In the minds of all these people, the belief that sin caused catastrophe is comforting because the alternative is to feel that the universe has no purpose. That admission would leave them with the classic existencial crisis of having no reason to do anything.

It would have been so easy for Job to fall back to his culture's naive equation of sin and punishment, to say: Yes, I guess you’re right. I guess I commited some sin that I forgot about.

But Job has a purpose: to be righteous. And he sticks to it. He fights back against his three friends, along with the arrogant, footloose young know-it-all Elihu who later joins them. Job knows that he has behaved properly, whereas the four others are feeding him false narratives. In effect, he knows, they are trying to make him admit that his righteousness is not righteous. He has to stand up not only for his own reputation, but for the very integrity of righteousness.

What is the righteousness of Job? He fed, clothed, and championed those without power—the widow, orphan, the blind, the poor, the stranger—and fought their oppressors (verse 29:17). The value of all this is questioned by the dismissive friends.

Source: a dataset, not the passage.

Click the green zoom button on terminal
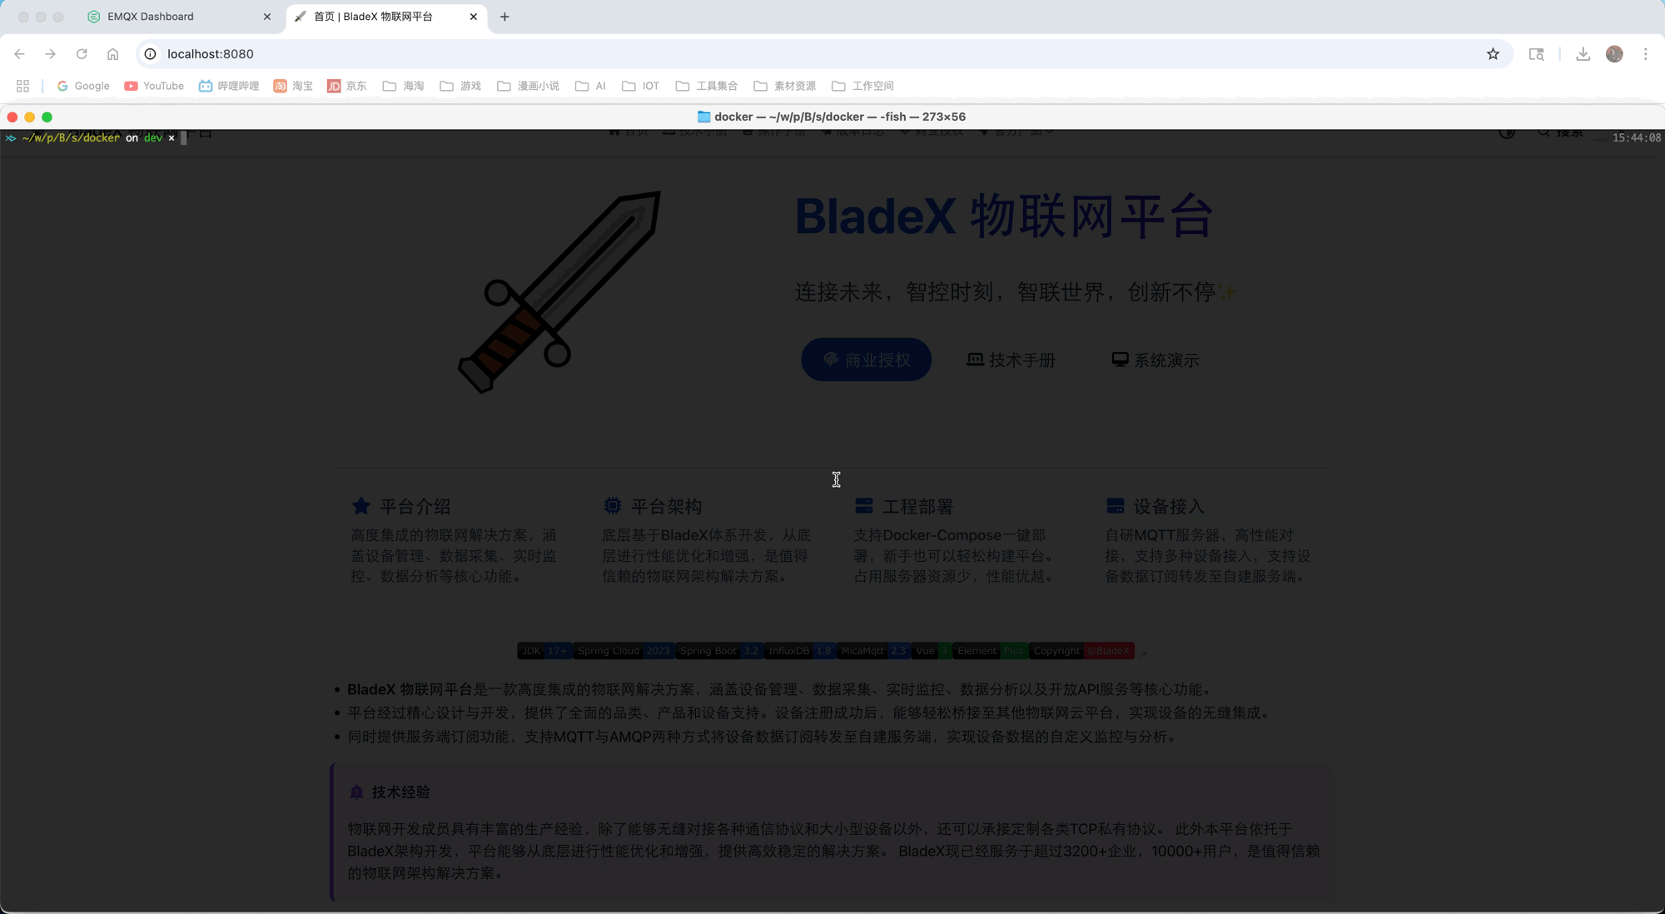The height and width of the screenshot is (914, 1665). click(x=47, y=117)
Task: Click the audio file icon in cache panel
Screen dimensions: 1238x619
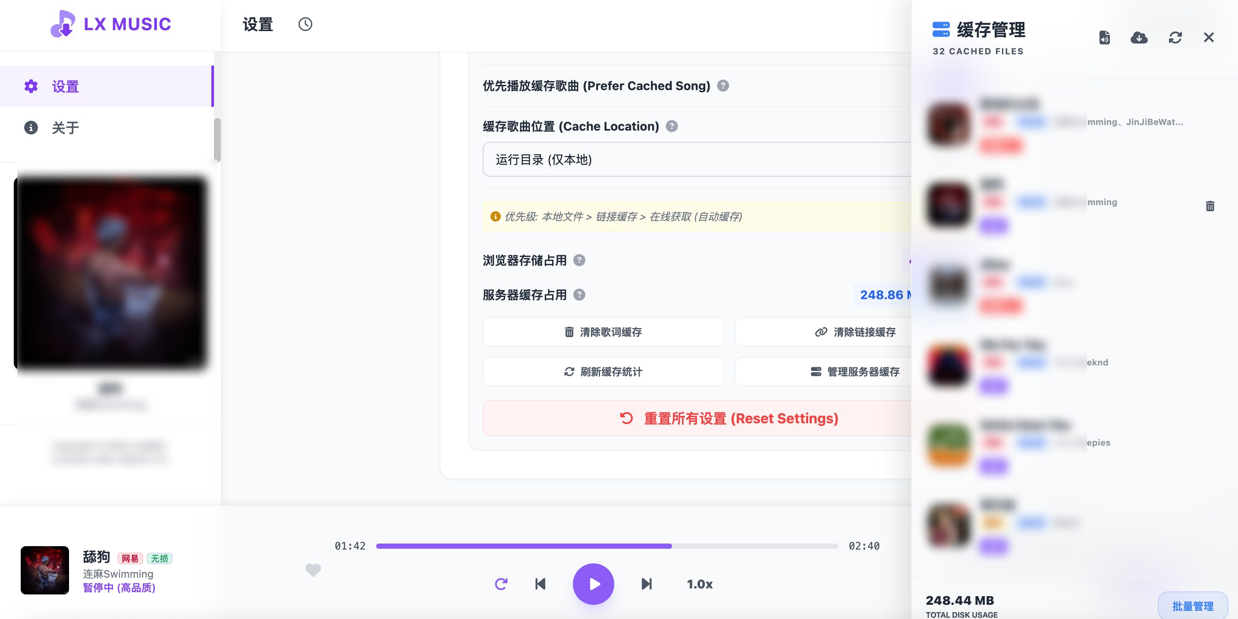Action: pos(1104,37)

Ultimately, Job wins God’s favor and is vindicated, because he maintains his faith. But faith in what?

It’s hard to argue that Job maintained faith in God. No, he excoriated God repeatedly and insisted that God was violating the precepts of righteousness. “Is it good to you to be an oppressor…and look approvingly on the advice of the wicked?” (verse 10:3) “He pours contempt upon the good-hearted.” (verse 12:21) “Why do the evil live and grow in power?” (verse 21:7) “God’s justice is missing from me.” (verse 27:2)

Rather, Job is vindicated because he maintained faith in righteousness.

Redefining righteousness

During the reign of corruption, mendacity, unjustice, devastation, and evil, we can’t expect to hold on to anything except our own ability to act righteously. Job is the model. His act of resistance in the face of his friends’ demands is a righteous act in itself.

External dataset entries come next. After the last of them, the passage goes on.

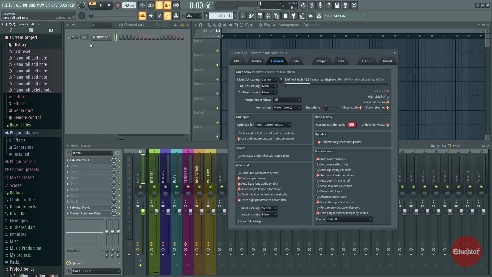The height and width of the screenshot is (277, 492).
Task: Open the piano roll view icon
Action: coord(251,16)
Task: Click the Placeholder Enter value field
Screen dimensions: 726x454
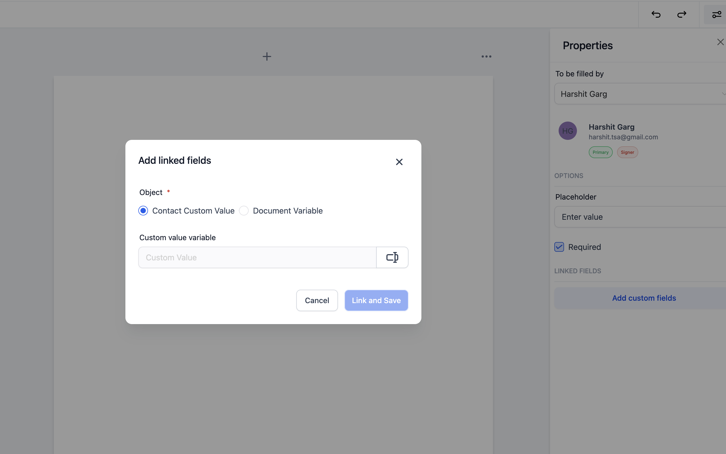Action: click(640, 217)
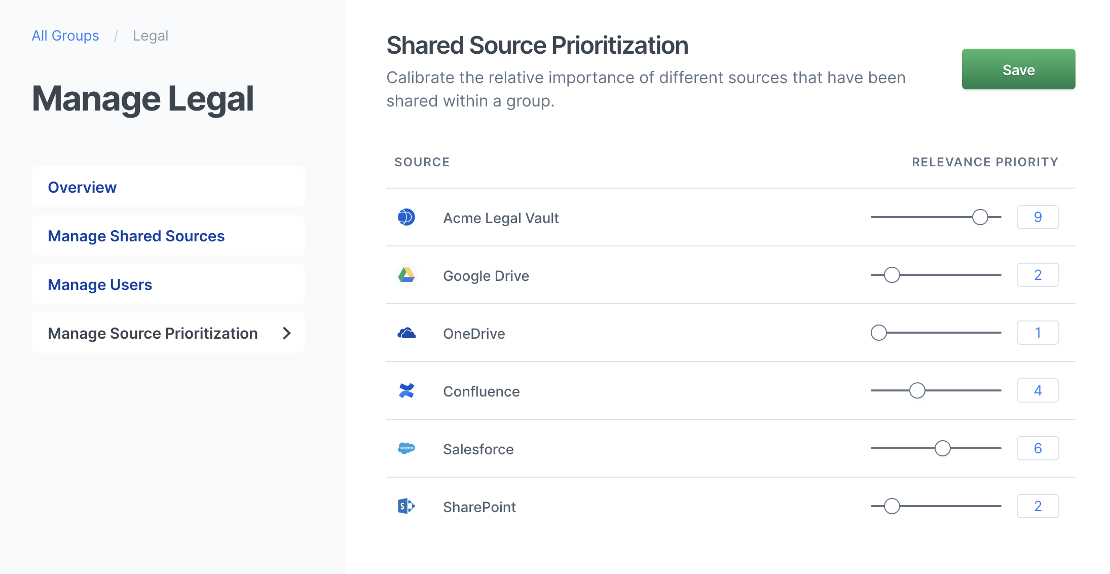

But if we no longer look to God or to the behavior of the world around us for guidance, how do we even define righteousness?

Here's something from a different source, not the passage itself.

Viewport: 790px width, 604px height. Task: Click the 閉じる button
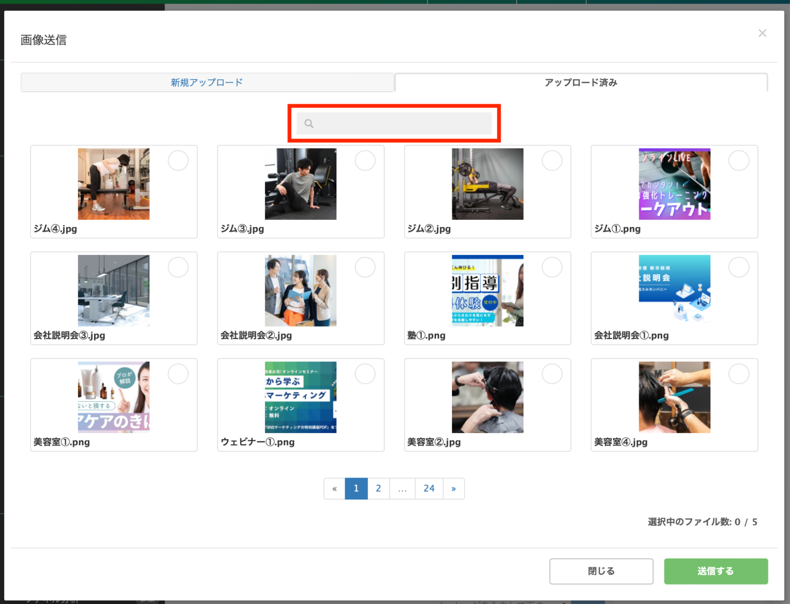tap(601, 571)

Once we see Job’s truth, no longer can texts tell us what is right. Texts never sufficed as a reliable authority in any case: There were always too many, and they were too vague and contradictory.

We know that different communities in different ages defined right and wrong differently. Often, righteousness consists in opposing what your community insists on.

But one trait can determine, almost always, the distinction between righteousness and wrongdoing: Those who are in the wrong know they are wrong and reveal that by covering up their behavior. They act in the depths of the night, bury the bodies, cover up evidence, censor the news, and show extreme discomfort when forced to discuss their behavior or its impacts.

Two lessons

Job teaches two lessons. First, that one can hold fast to righteousness when war, corruption, mendacity, and evil reign all around. But second, that one can hope for the restoration of righteousness. That is the outcome expressed metaphorically by the end, when a generous restitution is made to Job—and perhaps even more when God validates his viewpoint.

Many readers judge God’s sudden restoration of Job’s material and family status at the end of the book to be simplistic, even insensate. They find this ending to undermine and trivialize the enduring dignity of Job’s steadfast righteousness, and even cite evidence that the happy conclusion was penned by a different author from the book's poetic core. One can excuse the conclusion by supposing that it wasn’t done for Job—who already rests content from his encounter with God—but for his friends and even for the reader, who remaining stubborn in their theodicy need a tangible demonstration of God’s acceptance of Job.

In any case, Job will never have the happiness he started with, because he knows now that conditions can change without a moment’s notice. That, too, is the price of righteousness.